If you want to optimise a function, the most important question of course is which function should be optimised? As it is taught in most statistic classes this function is in case of a linear regression model the distribution of the residuals \((R)\). We know that this distribution follows a normal distribution with mean 0 and a unknown standard deviation \(\sigma\):

\[\sum_{i = 1}^{i = n} R_i \sim N(0, \sigma)\]

Where \(R\) equals:

\[ R_i = y_1 – \hat{y_i} \]

Thus, we are interested in a function for \(\hat{y_i}\) which minimises the residuals and hence, gives us the best estimates for the function of interest. Taking all this information together we can write the function we would like to optimise, shown below.

#Reading the example data set icu from the package aplore3
y = icu$sys #Set our depended variable
x1 = icu$age #Set our fist independed variable
x2 = as.numeric(icu$gender) #Set our second independed variable
#Define our liklihood function we like to optimise
ll_lm <- function(par, y, x1, x2){
alpha <- par[1]
beta1 <- par[2]
beta2 <- par[3]
sigma <- par[4]
R = y - alpha - beta1 * x1 - beta2 * x2
-sum(dnorm(R, mean = 0, sigma, log = TRUE))

A function that can be used for the optim() command needs to have a par argument, which includes the unknown parameters. The par arguments needs a vector with initial values or guesses for all unknown parameters. As shown in the example above the par argument includes initial values for all 4 unknown parameters. In this example the first value of the par arguments equals \(\alpha\), the second \(\beta_1\), the third \(\beta_2\) and the fourth \(\sigma\), which is our unknown standard deviation of the normal distribution of our residuals. Additionally, we included our two independent variables \(x_1\) and \(x_2\) and our dependent variable y as function arguments in the optim() call.

● **DATA LINES**:
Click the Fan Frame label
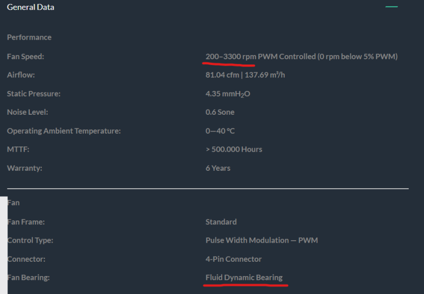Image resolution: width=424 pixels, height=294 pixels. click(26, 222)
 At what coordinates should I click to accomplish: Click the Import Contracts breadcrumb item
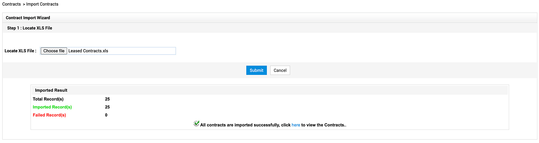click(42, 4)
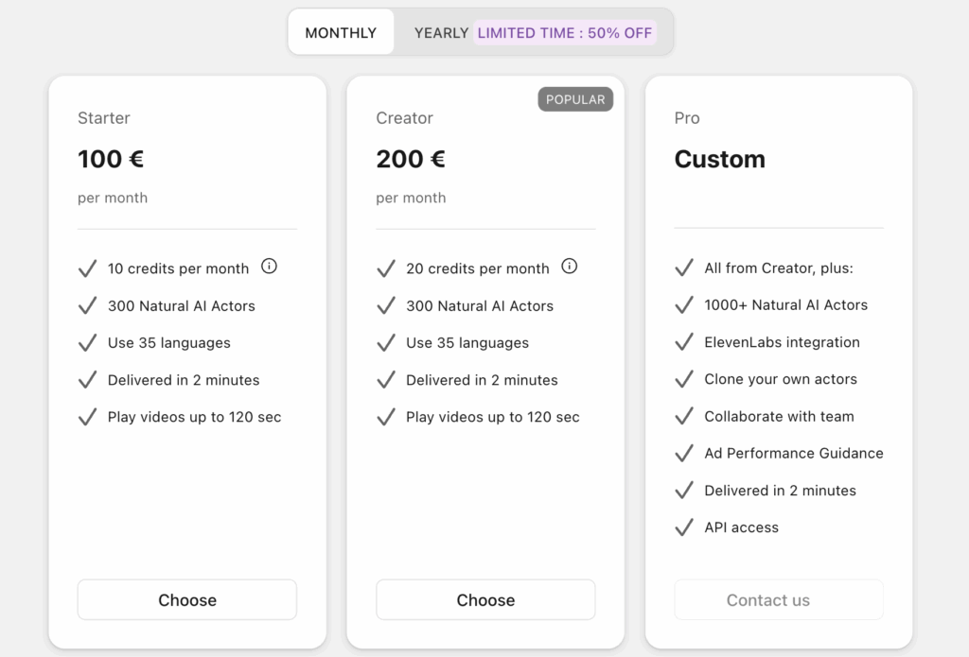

● **JOBS**:
1. Answer these about the text on optimizing a regression function with optim():
(a) What distribution do the residuals follow, and with what mean?
(b) Which column of icu is set as the dependent variable y?
(c) Which argument must a function used with optim() have?
2. Render this sentence from the optim() text in Spanish: "A function that can be used for the optim() command needs to have a par argument, which includes the unknown parameters."

● **RESPONSES TO THE TASKS**:
1.
(a) A normal distribution with mean 0 and an unknown standard deviation σ.
(b) icu$sys.
(c) A par argument, which includes the unknown parameters.

2. Una función que pueda usarse con el comando optim() necesita tener un argumento par, que incluye los parámetros desconocidos.